Since 1980, 756 casualties of cluster munition remnants have been recorded. In addition, at least 26 casualties during cluster munitions strikes have been recorded.[21] MACCA data included 249 unexploded submunition casualties since 1981.[22] No unexploded submunition casualties were reported in 2016; four were reported in 2015.

 [1] Emails from Habib Khan Zazai, Head of Victim Assistance Department, UNMAS, in support of DMAC, 7 May 2017, and 17 June 2017.

[2] Unless otherwise indicated, casualty data for 2015 and 2016 is based on Monitor analysis of data provided by email from Habib Khan Zazai, UNMAS, in support of DMAC, 7 May 2017. Data also includes PP-IED casualties recorded by UNAMA as published in UNAMA’s “Protection of Civilians Annual Report 2016,” February 2017; and email exchange with UNAMA, 17 March and 11 June 2017.

[3] UNAMA “Protection of Civilians Annual Report 2016,” February 2017, pp. 7, 52, 56.

[4] 52 casualties in 2014, 97 in 2015, and 13 in 2016.

[5] 4 casualties in 2014, 28 in 2015, and 44 in 2016.

[6] 809 casualties in 2014, 1,101 in 2015, and 1,180 in 2016.

[7] 430 casualties in 2014, 357 in 2015, and 581 in 2016.

[8] See, UNAMA “Protection of Civilians Annual Report 2016,” February 2017, pp. 1–2.

[9] Including remote-controlled, non-suicide vehicle-borne, and magnetic IEDs.

[10] In 2015 reporting, UNAMA documented 1,058 civilian casualties (465 killed and 593 injured) from PP-IEDs. UNAMA “Protection of Civilians Annual Report 2016,” February 2017, p. 7.

[11] Email from Habib Khan Zazai, UNMAS, in support of DMAC, 5 April 2017.

[12] Ibid., 17 June 2017. The total number of casualties reported for 2015 increased in 2017 from that provided to the Monitor in 2016 and was also revised by UNMAS between April and June 2017.

[13] Updated information provided by Human Rights Unit, UNAMA, 22 February 2016. UNAMA also documented 1,051 civilian PP-IED casualties (459 killed and 592 injured) for 2015 in its annual report for that year. See, UNAMA “Protection of Civilians Annual Report 2015,” February 2016, p. 38.

[14] UNMAS reports 654 improvised mine casualties for 2014. Email from Habib Khan Zazai, UNMAS, in support of DMAC, 17 June 2017.

[15] Data analysis conducted by the Monitor.

[16] Email from Habib Khan Zazai, UNMAS, in support of DMAC, 7 May 2017.

[17] In two cases the activity was also recorded as military. Email provided by UNMAS, 7 May 2017; and email from Habib Khan Zazai, UNMAS, in support of DMAC, 16 May 2017.
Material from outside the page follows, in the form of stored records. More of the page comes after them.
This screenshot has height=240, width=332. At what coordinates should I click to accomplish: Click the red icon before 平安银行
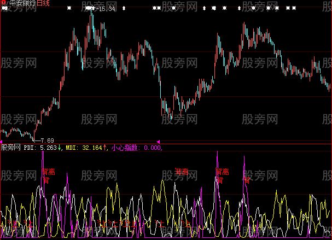[3, 3]
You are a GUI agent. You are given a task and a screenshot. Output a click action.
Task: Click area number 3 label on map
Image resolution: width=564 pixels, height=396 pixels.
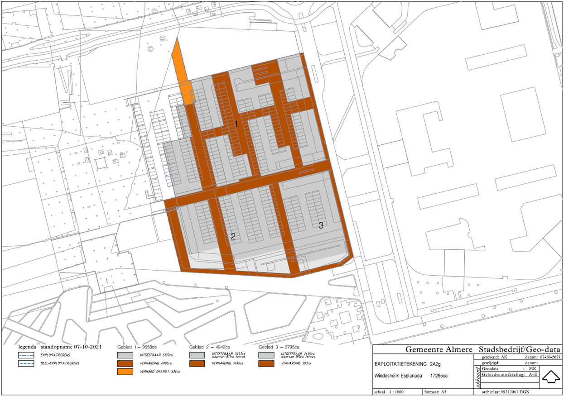[x=321, y=226]
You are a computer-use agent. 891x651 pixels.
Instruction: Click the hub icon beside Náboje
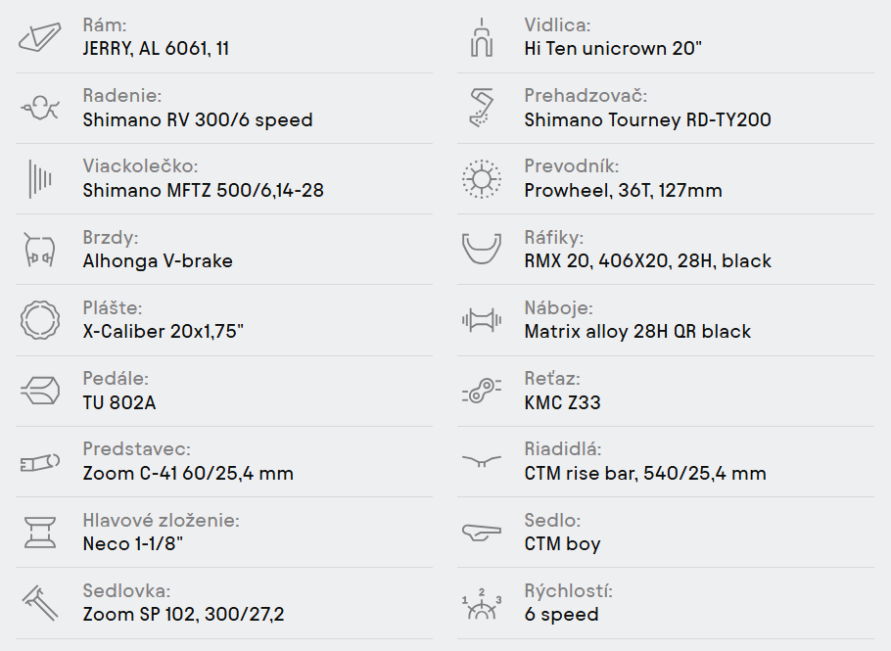482,320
[18] UNAMA, “Protection of Civilians 2014 Mid-Year Report,” July 2014.

[19] Email from Habib Khan Zazai, UNMAS, in support of DMAC, 7 May 2017.

[20] Casualty data provided by UNMAS, in support of DMAC, 7 May 2017.
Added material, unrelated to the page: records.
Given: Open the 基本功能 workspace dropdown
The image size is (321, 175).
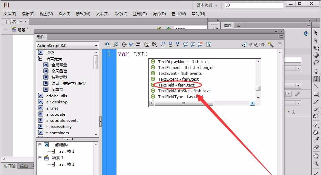Looking at the screenshot, I should click(207, 5).
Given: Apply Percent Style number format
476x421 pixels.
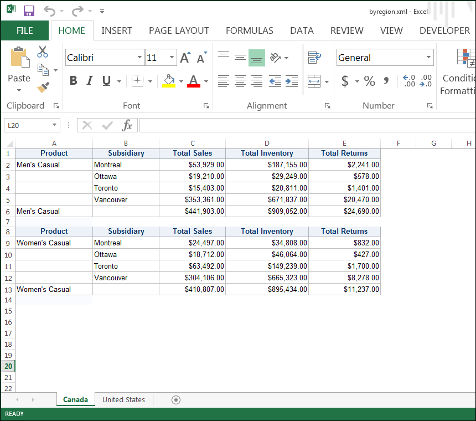Looking at the screenshot, I should coord(370,81).
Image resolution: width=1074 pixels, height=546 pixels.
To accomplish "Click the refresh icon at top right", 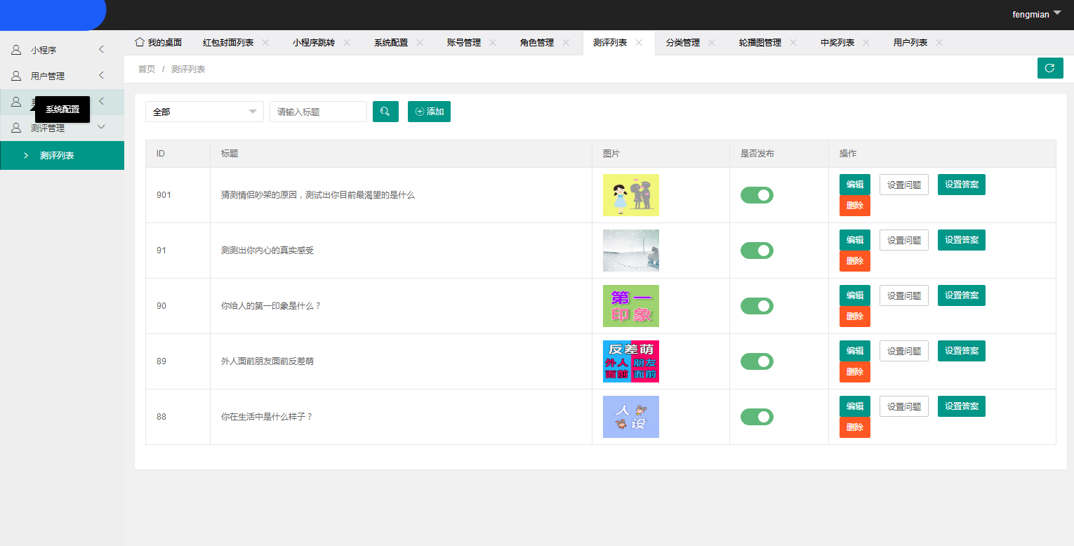I will pos(1050,68).
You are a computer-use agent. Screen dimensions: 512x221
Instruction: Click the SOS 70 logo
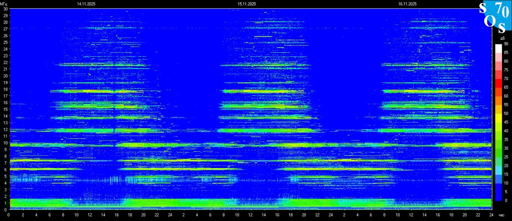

[21] HI, Circle of Impact: The Fatal Footprint of Cluster Munitions on People and Communities (Brussels: HI, May 2007), p. 95. The ICRC recorded 707 casualties occurring during cluster munition use between 1980 and 31 December 2006, to which 47 casualties from 2007 to the end of 2015 recorded by MACCA were added. Due to under-reporting, it is likely that the numbers of casualties during use, as well as those caused by unexploded submunitions, were significantly higher.

[22] Casualty data provided by MACCA, 2 May 2016; and by UNMAS, 5 April 2017.